And Don’t Delete It
Social Media and Mental Health
Ever since I first heard about Facebook, I was intrigued. I’m an early adopter, and I love to try new technologies. In The Netherlands, we had a social media site called Hyves. It’s no longer active, but it was similar in structure as Facebook is today. So when I heard of this new site that had a similar function, I immediately made a profile. It looked professional, clean, and it was a perfect place to interact with my international friends. I was hooked until I discovered the darker side, and specifically the effects it had on my mental health.
I Love It
In 2007, I had no clue about the potential dangers of social media. I shared everything. Going through my profile, I even see that I mentioned when I went to work and when I was at home. Only the thought of doing such a thing now abhors me, but okay. I shared pictures of my weekends away, and of the theatre productions, I was in. Yes, these were pictures of my face. Still, at least I made sure never to share my address or any identifiable images of my home.
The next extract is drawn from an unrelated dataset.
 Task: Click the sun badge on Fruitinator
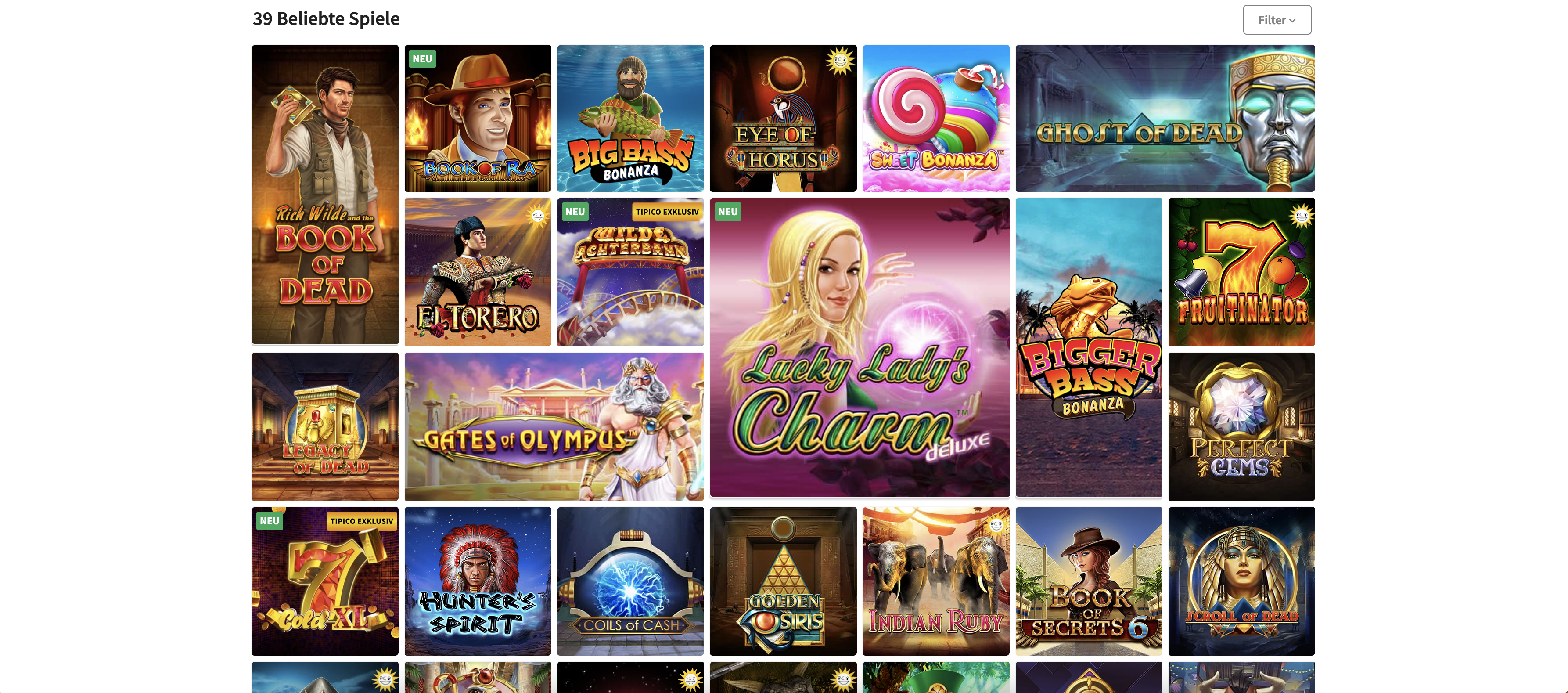pyautogui.click(x=1302, y=215)
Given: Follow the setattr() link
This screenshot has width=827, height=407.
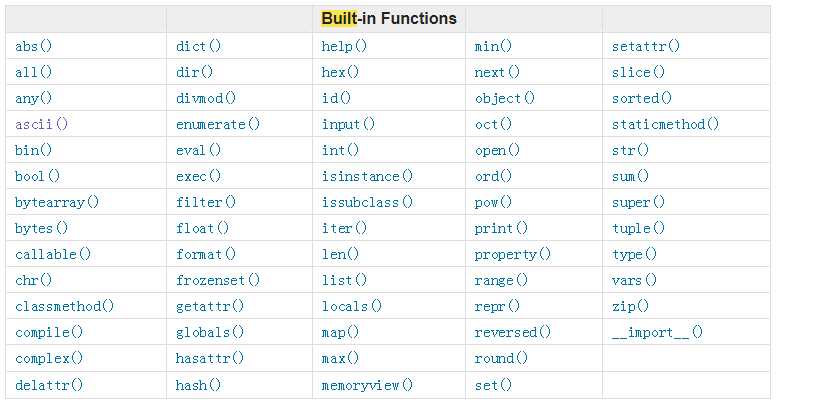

I had a good time on Facebook. I communicated with friends all over the world, I enjoyed seeing their pictures, being in the loop about their life events. I responded to a call on this network and joined a new theatre group. I found several shows by my favourite bands that I wouldn’t have seen without this network. This ranged from small markets in Germany to a festival in Belgium.
One other use I had for this network is that I could use it to keep track of my colleagues. Not in a stalkery kind of way, but as an additional information source on their whereabouts. I worked in retail where we were permanently understaffed. So if someone would call in sick for an evening, and then post pictures of her great night out the next day, I would know she had been lying, and I could show this to my manager.
Not That Great
However, during the same time at my retail job, my positive feelings began to decline. I noticed how I would spend every break at work scrolling through the same posts. This was before the current algorithm which mixes things up, but it would show you the most recent posts. It started to bug me that I would see the same posts time and again and I would mindlessly scroll through them during my coffee break, my lunch break and my tea break.
Next to that, a few years later, I began to notice feeling sad after scrolling my Facebook timeline. I was still working in retail, I had quit university. Online, I would see my friends from university receive their Bachelor degrees, write a Master’s thesis, and join a PhD-program. Others would get married, have children, move to big houses. And I stood still.
I distinctly noticed feeling down after seeing their happy messages. Apparently, I’m not the only one who feels this way. As described here, even scientists have found this phenomenon.
I didn’t delete my personal Facebook. It’s still out there, under my real name. Once a month, or so, I log in and see what I missed. Now that I know what it does to my mental health, I limit the time I spend on that platform. I grant myself ten minutes and force myself to leave after that time.
I miss out on things. The book club I attend once a month communicates only via Facebook and WhatsApp. It’s easy to miss notifications regarding the next meeting.
Through Facebook, I had found a publisher of Dark Romance who sought volunteers. I applied and was accepted. I was supposed to beta-read for them and to help them market dark romance novels. I had actually been excited about this. There was one downside I only discovered after I was accepted: all their communications go through Facebook. When a new book is ready, and they need beta-readers, they post it on Facebook. When they need readers to review a new book, they post in on Facebook. And when I log in once a month, all the positions are already taken. I was, and still am, quite disappointed by this. I would have loved to do beta-reading and reviewing for them, but then again: who bases his entire marketing plan around Facebook in 2019?
No Big Loss
I don’t miss Facebook in my life. I don’t delete my account, because it’s the only way I can keep in touch with some of my family members. I’m not going to use it in full ever again. I’m not switching to Instagram either. The level of fakeness is a thousand times worse there than it ever was on Facebook. And Facebook isn’t sex-positive. That’s why I do nothing with my Liz Black Facebook account. Yes, it exists, and you’re welcome to take a look around, but I’m not pushing my work or my blog there since I can’t post anything even distantly related to sex. So yeah, in my profession that’s worthless.
Twitter, For Now
For now, I’m gonna stick to Twitter. I don’t talk much, because I’m not good at catchy one-liners and I often don’t know what to say. I’m hesitant to show pictures from around the house. So I just share my blog posts there, I retweet other people’s work, and I retweet the occasional tweet from an artist or TV-show. And I’m sure pretty soon Twitter is going to block all sexual content too, which means I’ll leave that platform as well. And what then?
Probably no Social Media at all for a while, until a new service shows up. I wouldn’t even be sorry. All the hours I spend browsing Twitter, Reddit and Fetlife could be spent reading a book, or something similarly constructive. And in general, reading a book doesn’t make me half as depressed as reading these social media. If only they weren’t so damned addictive.